Region-Kernel-based Support Vector Machines for Hyperspectral Image Classification

Project summary:

In this paper, based on the HSI spatial homogeneous regions and the kernel similarity metric, we propose a region-kernel based SVM (RKSVM) to classify the local homogeneous region of each HSI pixel. In the region classification, a key point is to measure the distance or the similarity between different regions, which is achieved by a novel region kernel in RKSVM. In detail, for each pixel x (spectral curve vector), a corresponding local region R containing x and its spatial neighbors is generated from either a distance similarity neighborhood or an area-filtering-based morphological neighborhood. As the local homogeneous distribution of an HSI, pixel x and its spatial neighbors show similar spectral features.
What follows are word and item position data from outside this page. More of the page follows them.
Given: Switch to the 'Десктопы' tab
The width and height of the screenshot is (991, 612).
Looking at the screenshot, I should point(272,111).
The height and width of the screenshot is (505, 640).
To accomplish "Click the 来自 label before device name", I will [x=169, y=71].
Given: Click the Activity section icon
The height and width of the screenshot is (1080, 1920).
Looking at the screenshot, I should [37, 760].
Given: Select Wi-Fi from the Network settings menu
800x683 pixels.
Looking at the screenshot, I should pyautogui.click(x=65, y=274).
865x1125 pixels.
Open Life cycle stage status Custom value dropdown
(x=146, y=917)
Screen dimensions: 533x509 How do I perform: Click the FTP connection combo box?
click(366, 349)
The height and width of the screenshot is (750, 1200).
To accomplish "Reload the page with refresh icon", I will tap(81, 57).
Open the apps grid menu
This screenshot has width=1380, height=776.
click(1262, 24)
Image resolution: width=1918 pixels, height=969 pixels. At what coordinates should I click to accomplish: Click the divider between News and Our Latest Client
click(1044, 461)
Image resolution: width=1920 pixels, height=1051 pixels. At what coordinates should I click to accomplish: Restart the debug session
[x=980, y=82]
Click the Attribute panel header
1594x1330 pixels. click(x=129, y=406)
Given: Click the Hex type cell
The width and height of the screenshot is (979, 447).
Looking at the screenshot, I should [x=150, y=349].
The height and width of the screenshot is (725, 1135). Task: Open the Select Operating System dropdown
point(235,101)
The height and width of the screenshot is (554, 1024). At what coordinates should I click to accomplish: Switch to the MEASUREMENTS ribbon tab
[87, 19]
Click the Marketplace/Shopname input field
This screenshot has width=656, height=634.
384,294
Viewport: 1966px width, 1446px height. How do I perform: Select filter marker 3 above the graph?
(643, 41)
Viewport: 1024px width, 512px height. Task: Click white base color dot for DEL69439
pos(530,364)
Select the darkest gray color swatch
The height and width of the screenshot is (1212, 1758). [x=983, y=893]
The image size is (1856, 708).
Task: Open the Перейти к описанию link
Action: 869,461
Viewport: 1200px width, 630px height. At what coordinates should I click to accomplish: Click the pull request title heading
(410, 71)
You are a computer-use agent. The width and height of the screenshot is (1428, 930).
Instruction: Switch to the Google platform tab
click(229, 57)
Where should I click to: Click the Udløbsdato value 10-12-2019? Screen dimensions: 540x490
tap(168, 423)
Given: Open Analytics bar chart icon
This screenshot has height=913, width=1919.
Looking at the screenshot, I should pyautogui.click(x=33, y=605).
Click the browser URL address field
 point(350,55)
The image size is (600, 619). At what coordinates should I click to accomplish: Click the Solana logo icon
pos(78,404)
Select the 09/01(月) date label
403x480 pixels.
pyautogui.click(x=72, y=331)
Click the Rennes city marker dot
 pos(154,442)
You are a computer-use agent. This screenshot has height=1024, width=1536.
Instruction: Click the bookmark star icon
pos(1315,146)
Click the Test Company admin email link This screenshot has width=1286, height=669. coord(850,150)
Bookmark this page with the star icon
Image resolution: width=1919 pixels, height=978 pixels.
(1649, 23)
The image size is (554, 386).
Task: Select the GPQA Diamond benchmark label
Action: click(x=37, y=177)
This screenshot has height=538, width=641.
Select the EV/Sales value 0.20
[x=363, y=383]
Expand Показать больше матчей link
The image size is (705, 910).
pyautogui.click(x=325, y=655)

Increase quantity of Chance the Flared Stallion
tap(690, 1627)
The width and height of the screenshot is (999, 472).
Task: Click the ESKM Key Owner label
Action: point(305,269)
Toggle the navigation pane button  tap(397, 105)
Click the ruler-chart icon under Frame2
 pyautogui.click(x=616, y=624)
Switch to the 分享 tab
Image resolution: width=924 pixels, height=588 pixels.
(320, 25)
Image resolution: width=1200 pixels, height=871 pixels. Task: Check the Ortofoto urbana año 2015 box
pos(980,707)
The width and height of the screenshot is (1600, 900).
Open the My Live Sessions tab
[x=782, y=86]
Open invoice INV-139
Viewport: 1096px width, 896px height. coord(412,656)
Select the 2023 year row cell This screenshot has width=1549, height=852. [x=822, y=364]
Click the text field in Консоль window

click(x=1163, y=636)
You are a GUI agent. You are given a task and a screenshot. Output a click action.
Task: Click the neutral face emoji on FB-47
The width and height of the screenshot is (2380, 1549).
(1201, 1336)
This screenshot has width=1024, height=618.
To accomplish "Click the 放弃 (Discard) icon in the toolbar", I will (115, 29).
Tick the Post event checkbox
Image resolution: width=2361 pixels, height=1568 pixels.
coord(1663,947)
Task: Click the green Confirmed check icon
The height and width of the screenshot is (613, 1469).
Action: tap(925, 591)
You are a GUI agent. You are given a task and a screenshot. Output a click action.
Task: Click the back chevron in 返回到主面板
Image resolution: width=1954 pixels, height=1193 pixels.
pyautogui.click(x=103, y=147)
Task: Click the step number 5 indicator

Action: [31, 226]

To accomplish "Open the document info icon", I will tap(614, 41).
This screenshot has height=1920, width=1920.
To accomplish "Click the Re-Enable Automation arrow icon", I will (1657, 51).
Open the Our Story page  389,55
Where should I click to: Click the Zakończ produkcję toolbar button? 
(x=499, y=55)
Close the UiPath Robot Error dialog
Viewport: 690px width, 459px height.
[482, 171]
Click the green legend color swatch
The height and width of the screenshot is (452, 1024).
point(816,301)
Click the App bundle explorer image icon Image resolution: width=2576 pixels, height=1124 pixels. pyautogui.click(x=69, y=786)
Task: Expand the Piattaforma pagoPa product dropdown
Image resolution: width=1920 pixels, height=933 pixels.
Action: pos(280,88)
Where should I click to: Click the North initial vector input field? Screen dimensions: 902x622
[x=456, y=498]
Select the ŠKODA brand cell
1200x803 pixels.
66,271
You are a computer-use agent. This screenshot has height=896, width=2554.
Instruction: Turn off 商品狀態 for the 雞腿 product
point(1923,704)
That is, the spectral values of pixels in the local region R change in a small range. Based on the range of spectral values in each band, it can determine an interval in each band and hence a regular box to be the Cartesian product of multiple intervals, which reflects the spectral variations of local homogeneous pixels in the region. To describe spectral variations more accurately and stably, multiscale boxes with different sizes are generated. For different regions, we can construct multiscale boxes for each region separately and compute the corresponding pairwise boxto-box similarities of different regions by means of box kernels. Then, the similarity between different regions is defined as a weighted average of pairwise box-to-box kernels, which is called the region kernel in this paper. Based on the region similarity metric, we can classify HSI regions.

Figure 1. Flowchart of the proposed RKSVM classification system.

Experimental results:

Reference:

Jiangtao Peng, Yicong Zhou*, and C. L. Philip Chen, “Region-Kernel-based Support Vector Machines for Hyperspectral Image Classification,” IEEE Transactions on Geoscience and Remote Sensing, vol. 53, no. 9, pp. 4810–4824, 2015.